I’d like to replace the whole logging system with a Hadoop-based system. But right now, I need something that can be up and running in 2 to 3 days and has no or minimal impact on the rest of the system.
The log server would save all log data into log files. At the same time, it runs a embedded in-memory database that has the most recently log data for our realtime monitoring applications to query. Of the final choices of in-memory databases in H2, HSQLDB and Apache Derby, I decide to go with H2.
Since our monitoring applications are in Python, access to H2 from Python is important. There’s no direct support of H2 in Python, so H2 needs to be run in PostgreSQL mode.
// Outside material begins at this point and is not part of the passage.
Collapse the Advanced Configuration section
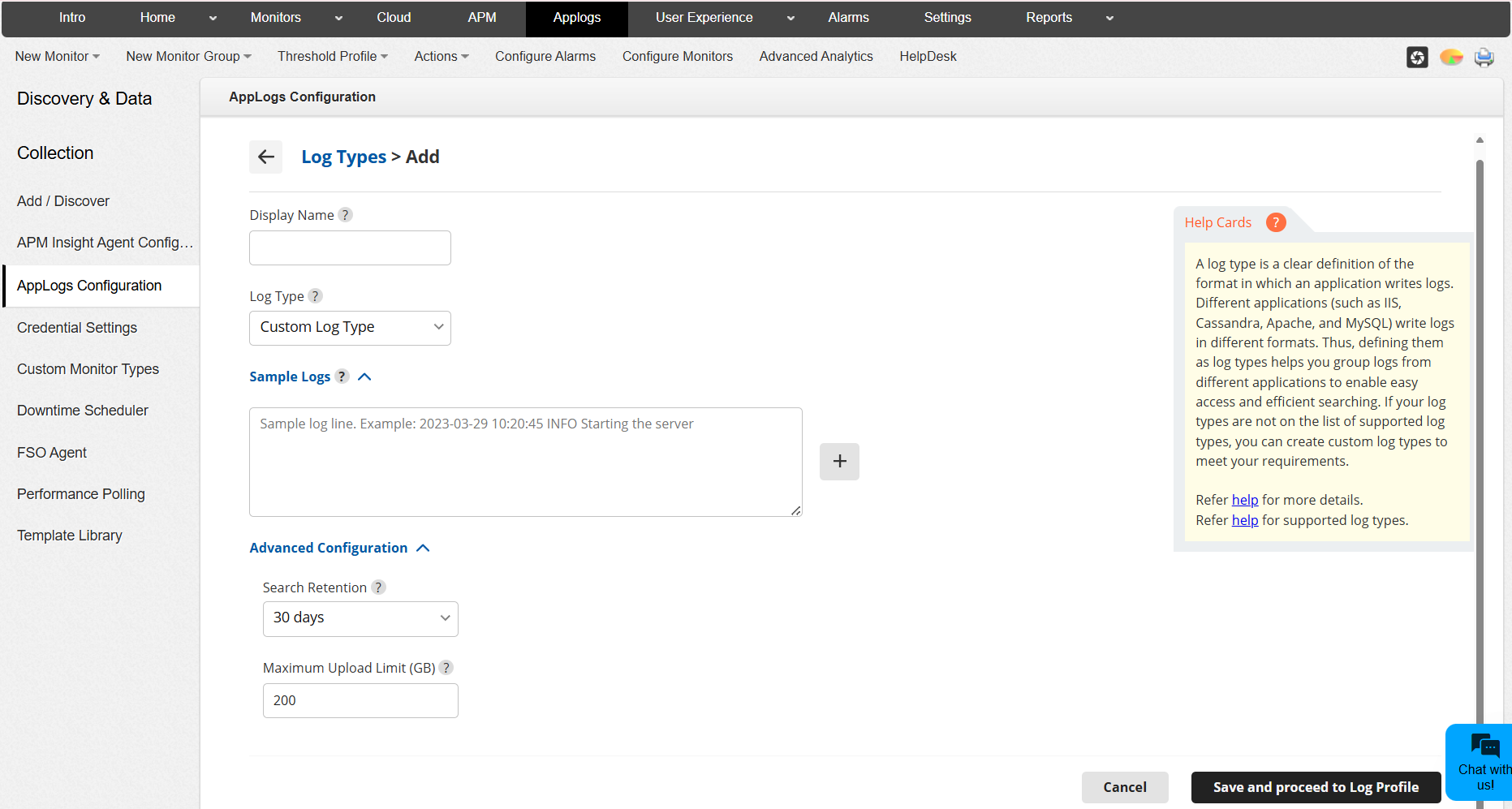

When using H2’s default JDBC driver, the URL jdbc:h2:tcp://127.0.0.1:5432/mem:hc_log works as expected. The prefix mem: before database name hc_log is necessary to connect to an in-memory database. The PostgreSQL equivalent jdbs:postgresql://127.0.0.1:5432/mem:hc_log doesn’t work. Instead of mem:hc_log, only mem is passed to H2 as database name. The solution is to use mem@hc_log as database name, and apply a small patch to H2’s ConnectionInfo to restore the name back to mem:hc_log.
H2’s PostgreSQL mode doesn’t work with JDBC4 drivers; JDBC2 is required.